(Saved entries)

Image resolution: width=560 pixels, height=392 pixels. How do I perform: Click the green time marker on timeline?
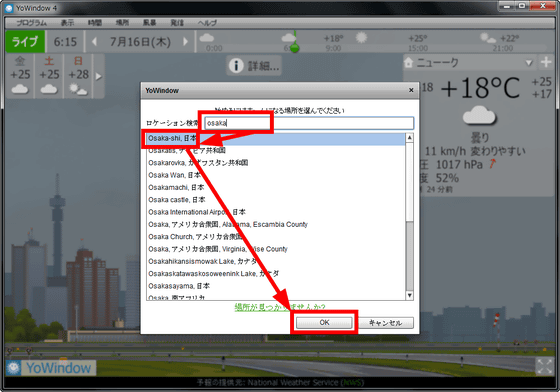click(295, 47)
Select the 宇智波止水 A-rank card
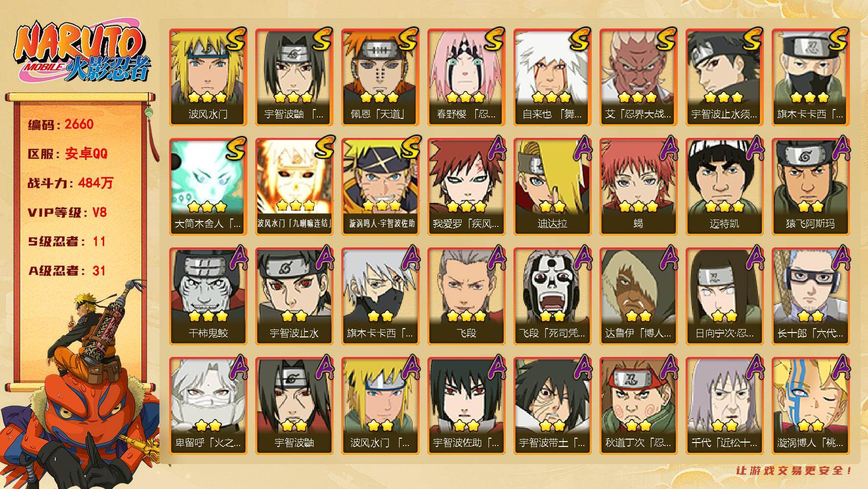The width and height of the screenshot is (868, 489). coord(294,296)
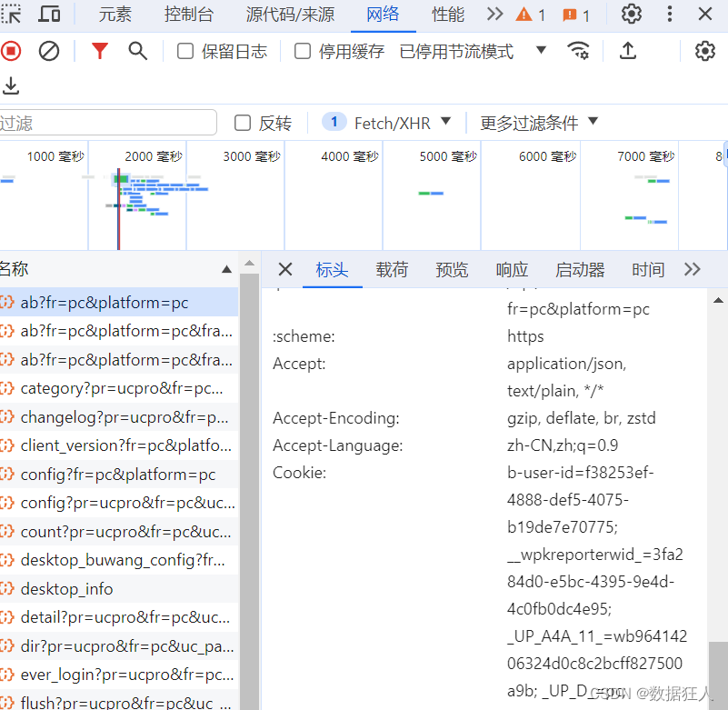Stop recording network log (red record icon)
Image resolution: width=728 pixels, height=710 pixels.
[10, 51]
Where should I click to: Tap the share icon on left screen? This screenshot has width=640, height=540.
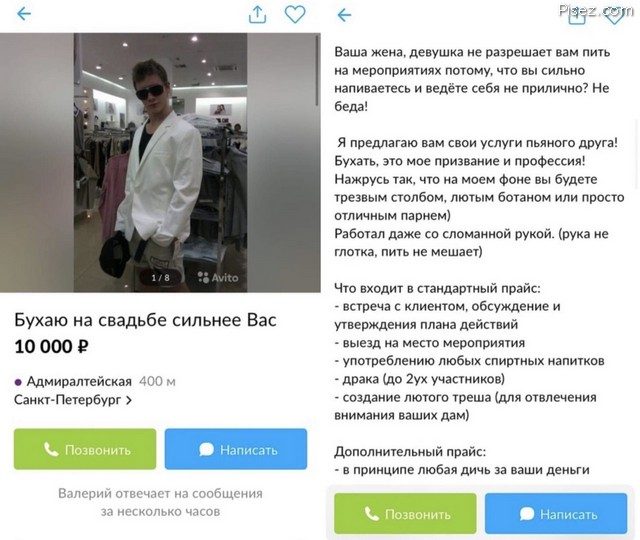coord(258,14)
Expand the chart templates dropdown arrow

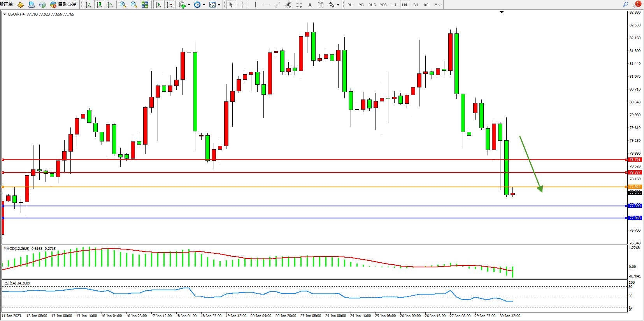pos(219,5)
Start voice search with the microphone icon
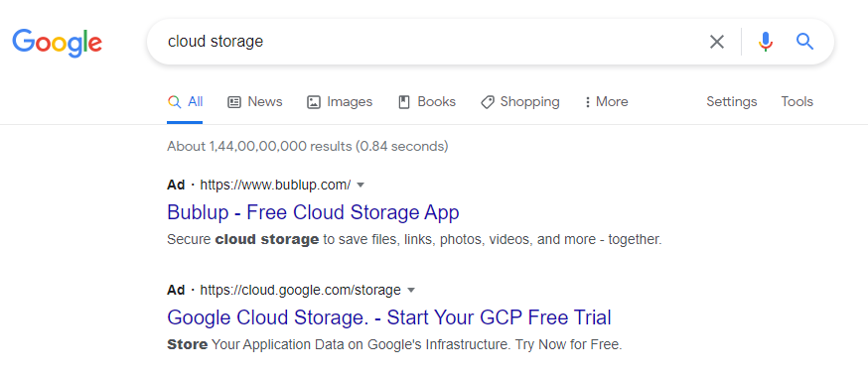Image resolution: width=868 pixels, height=377 pixels. (x=766, y=42)
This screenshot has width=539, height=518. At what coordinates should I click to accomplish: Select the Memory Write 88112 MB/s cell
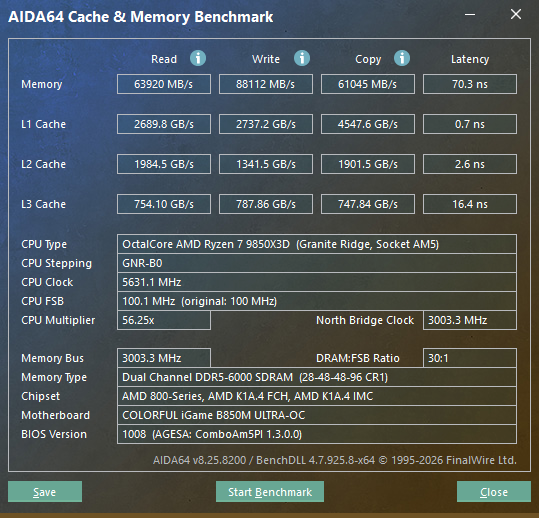pyautogui.click(x=266, y=84)
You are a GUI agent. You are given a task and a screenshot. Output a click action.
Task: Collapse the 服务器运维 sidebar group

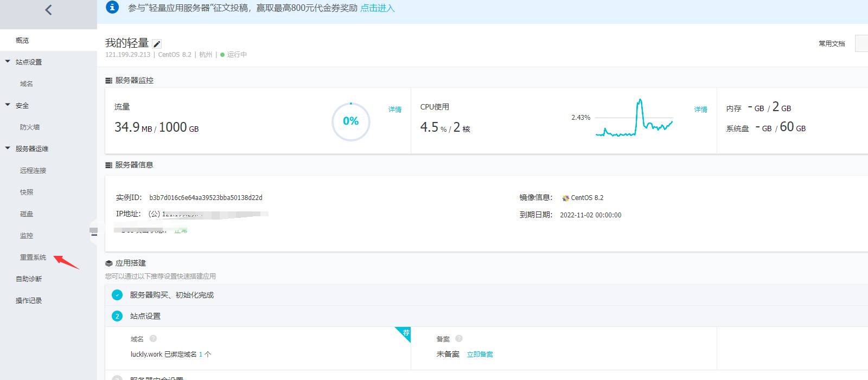pos(8,149)
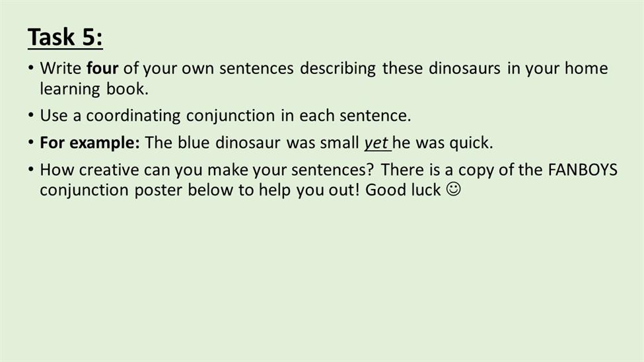
Task: Click the words learning book.
Action: tap(94, 89)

• _What the task asks_: Line by line, restate the data above exactly as it stands, minus the pictures.

• _Reply_:
Image resolution: width=560 pixels, height=392 pixels. How do I perform: Click the green time marker on timeline?
click(295, 47)
Select the 宇智波止水 A-rank card
The width and height of the screenshot is (868, 489). coord(294,296)
Stop recording network log (red record icon)
Image resolution: width=728 pixels, height=710 pixels.
[10, 51]
Where should I click to: Tap the share icon on left screen? This screenshot has width=640, height=540.
coord(258,14)
Expand the chart templates dropdown arrow

pos(219,5)
Start voice search with the microphone icon
Image resolution: width=868 pixels, height=377 pixels. (x=766, y=42)
This screenshot has width=539, height=518. At what coordinates should I click to accomplish: Select the Memory Write 88112 MB/s cell
pyautogui.click(x=266, y=84)
You are a GUI agent. You are given a task and a screenshot. Output a click action.
Task: Collapse the 服务器运维 sidebar group

pos(8,149)
Task: Click the words learning book.
Action: tap(94, 89)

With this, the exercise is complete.